Sería obvio decir que Clint Eastwood es una figura imponente por la genialidad que atesora, ya sea como actor o como director. Pero en este caso urge reseñar con mayor fruición lo que supone unas cotas de maestría que rayan la excelencia. Los Puentes de Madison supone la obra más personal, intimista, emotiva y desgarrada de su dilatada carrera como realizador, por la sencilla razón de que todo en ella es veraz, sutil y francamente conmovedor. Incluso su interpretación como ese elemento discordante y tan esperado en la vida de Francesca, encarnada por una actriz, Meryl Streep, a la que le sobran los calificativos aduladores. Ambos constituyen una pareja inolvidable en la historia del cine que reivindica la madurez como una época en la que la pasión, aunque soterrada, puede emerger con tanto desenfreno como en la más tierna juventud.
De hecho, esa pasión es la que aún mantiene viva a Francesca, la que la mueve a seguir fantaseando con una vida que nunca tuvo, a permanecer de pie ante ese puente que la acerca a lo ignoto y enigmático. Aquí, los puentes son esa sugerente metáfora que nos habla de oportunidades perdidas y vidas frustradas, de la incoherencia que reina en nuestra experiencia y que nos sitúa en el desasosiego de lo que pudo haber sido. Por un lado, un rumbo arbitrario y apasionante para Francesca; por otro, la apacible vida del hogar que ansía el trotamundos fotógrafos. Sus vidas, al fin, unidas por el deseo compartido del cambio que jamás se atreverán a emprender.

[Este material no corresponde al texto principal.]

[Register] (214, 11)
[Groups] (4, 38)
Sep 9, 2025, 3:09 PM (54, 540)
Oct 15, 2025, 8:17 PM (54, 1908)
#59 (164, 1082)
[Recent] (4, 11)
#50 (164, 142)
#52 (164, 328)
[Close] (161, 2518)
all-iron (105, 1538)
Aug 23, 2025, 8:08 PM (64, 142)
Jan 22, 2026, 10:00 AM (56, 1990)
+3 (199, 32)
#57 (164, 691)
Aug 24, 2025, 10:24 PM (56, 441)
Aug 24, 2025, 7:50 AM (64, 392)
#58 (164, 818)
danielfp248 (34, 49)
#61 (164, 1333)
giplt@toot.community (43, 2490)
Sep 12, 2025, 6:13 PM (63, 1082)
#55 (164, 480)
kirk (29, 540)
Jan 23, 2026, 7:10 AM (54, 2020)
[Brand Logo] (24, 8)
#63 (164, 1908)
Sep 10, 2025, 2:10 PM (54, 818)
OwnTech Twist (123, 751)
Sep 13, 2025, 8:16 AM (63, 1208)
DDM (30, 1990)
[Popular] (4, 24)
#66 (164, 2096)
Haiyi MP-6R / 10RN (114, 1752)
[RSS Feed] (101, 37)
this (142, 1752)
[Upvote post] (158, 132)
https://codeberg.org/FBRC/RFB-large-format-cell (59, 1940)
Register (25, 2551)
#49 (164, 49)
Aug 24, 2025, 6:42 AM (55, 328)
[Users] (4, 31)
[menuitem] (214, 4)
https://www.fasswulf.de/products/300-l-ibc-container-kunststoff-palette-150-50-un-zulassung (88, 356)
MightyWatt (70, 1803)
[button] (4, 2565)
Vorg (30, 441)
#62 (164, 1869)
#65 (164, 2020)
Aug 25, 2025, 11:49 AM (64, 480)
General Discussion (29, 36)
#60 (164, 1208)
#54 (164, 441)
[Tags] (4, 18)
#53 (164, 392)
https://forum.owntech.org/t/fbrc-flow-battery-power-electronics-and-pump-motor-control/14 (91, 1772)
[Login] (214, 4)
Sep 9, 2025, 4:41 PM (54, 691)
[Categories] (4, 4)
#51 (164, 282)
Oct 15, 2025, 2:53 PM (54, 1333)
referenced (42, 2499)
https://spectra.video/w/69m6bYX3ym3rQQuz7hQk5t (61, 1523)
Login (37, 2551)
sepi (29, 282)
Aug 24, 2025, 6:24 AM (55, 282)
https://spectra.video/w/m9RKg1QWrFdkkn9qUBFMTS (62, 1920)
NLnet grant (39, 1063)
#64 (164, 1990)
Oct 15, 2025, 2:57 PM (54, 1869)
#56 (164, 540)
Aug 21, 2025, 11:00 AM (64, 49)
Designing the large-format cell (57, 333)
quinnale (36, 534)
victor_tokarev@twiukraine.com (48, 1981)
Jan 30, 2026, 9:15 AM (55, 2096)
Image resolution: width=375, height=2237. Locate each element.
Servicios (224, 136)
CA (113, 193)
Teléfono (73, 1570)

Los Puentes de Madison camina con aplomo y éxtasis a un final apoteósico en la crudeza de su planteamiento. Tras un idilio encantador, filmado con elegancia y detallismo, todo regresa a su estado natural. Regresan los hijos y el marido para Francesca; la carretera y los moteles para Robert Kincaid. Como únicos testigos de esa historia de amor inmortal, los hijos de esta, ya adultos, desenterrando los recuerdos de su madre  fallecida.
La sensación que deja esta película, como un poso agridulce y poderoso en su esencia, es la de haber asistido a un trozo de vida elevado a paradigma del romanticismo más puro y sincero. Una obra maestra.